鉄建建設、MODEのIoT基盤で車両接近を可視化 交通誘導の負荷軽減

2026年4月15日09:00|ニュースCaseHUB.News編集部
x
hatebu

 鉄建建設は、施工現場におけるダンプトラックの運行管理の高度化を目的に、MODEが提供するIoTプラットフォーム「BizStack」を採用した。4月14日、MODEが発表した。車両の位置情報をリアルタイムに可視化し、現場への接近を自動で通知する仕組みを構築したことで、交通誘導業務の安全性向上と効率化を図る。

 鉄道建設や土木・建築事業を展開する鉄建建設では、掘削工事に伴う場外への土砂運搬において、ダンプトラックの運行管理が課題となっていた。従来は、交通渋滞などの影響で車両の接近状況を事前に把握することが難しく、誘導体制の整備や現場の人的負荷が大きな課題となっていた。
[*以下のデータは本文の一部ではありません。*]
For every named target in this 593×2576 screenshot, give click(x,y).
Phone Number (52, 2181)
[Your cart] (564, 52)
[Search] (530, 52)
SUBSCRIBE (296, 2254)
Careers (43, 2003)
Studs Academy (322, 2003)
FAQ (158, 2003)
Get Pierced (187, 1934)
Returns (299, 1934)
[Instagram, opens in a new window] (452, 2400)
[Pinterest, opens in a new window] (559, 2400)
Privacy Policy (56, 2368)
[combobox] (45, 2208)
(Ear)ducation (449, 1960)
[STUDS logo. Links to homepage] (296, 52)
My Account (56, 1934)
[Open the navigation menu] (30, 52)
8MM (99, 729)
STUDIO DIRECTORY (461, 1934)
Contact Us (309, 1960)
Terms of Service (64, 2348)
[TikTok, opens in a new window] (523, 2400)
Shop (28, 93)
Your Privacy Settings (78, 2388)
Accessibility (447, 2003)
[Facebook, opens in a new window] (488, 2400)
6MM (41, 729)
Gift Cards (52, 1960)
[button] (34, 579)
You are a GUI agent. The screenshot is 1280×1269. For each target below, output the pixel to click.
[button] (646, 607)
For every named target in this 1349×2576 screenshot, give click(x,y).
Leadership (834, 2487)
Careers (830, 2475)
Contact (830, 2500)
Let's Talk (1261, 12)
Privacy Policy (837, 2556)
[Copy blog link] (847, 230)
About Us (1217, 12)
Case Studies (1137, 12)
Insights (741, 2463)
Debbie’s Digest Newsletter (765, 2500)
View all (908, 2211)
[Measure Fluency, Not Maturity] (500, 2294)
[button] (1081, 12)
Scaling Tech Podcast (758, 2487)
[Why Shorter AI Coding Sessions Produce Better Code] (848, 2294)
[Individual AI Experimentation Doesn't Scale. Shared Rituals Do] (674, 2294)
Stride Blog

 こうした背景から同社は、現場データの統合・活用に強みを持つBizStackを導入した。BizStackは、現場のリアルタイムデータや既存システムのデータを一元的に統合し、AIを活用した直感的な操作による業務効率化や安全性向上を実現するIoTプラットフォームだ。

 構築した車両位置情報可視化と通知システムでは、ダンプトラックの位置情報を地図上でリアルタイムに可視化するとともに、現場周辺に設定した仮想境界線(ジオフェンス)を車両が通過した際に、AIがチャットツールを通じて自動で通知を行う。情報はPCやスマートデバイス、デジタルサイネージで共有される仕組みとなっている。

20260414_Tekken.png
ダンプトラックの接近通知のイメージ

 導入効果として、正確な位置情報に基づいた効率的な受け入れ態勢の構築が可能になった。これにより、第三者への安全配慮が強化されたほか、交通誘導員の身体的・心理的負荷の軽減にもつながっている。

 鉄建建設は本取り組みを通じて、人・設備・資材など多様な現場データの連携を強化し、業務のさらなる最適化を推進していく。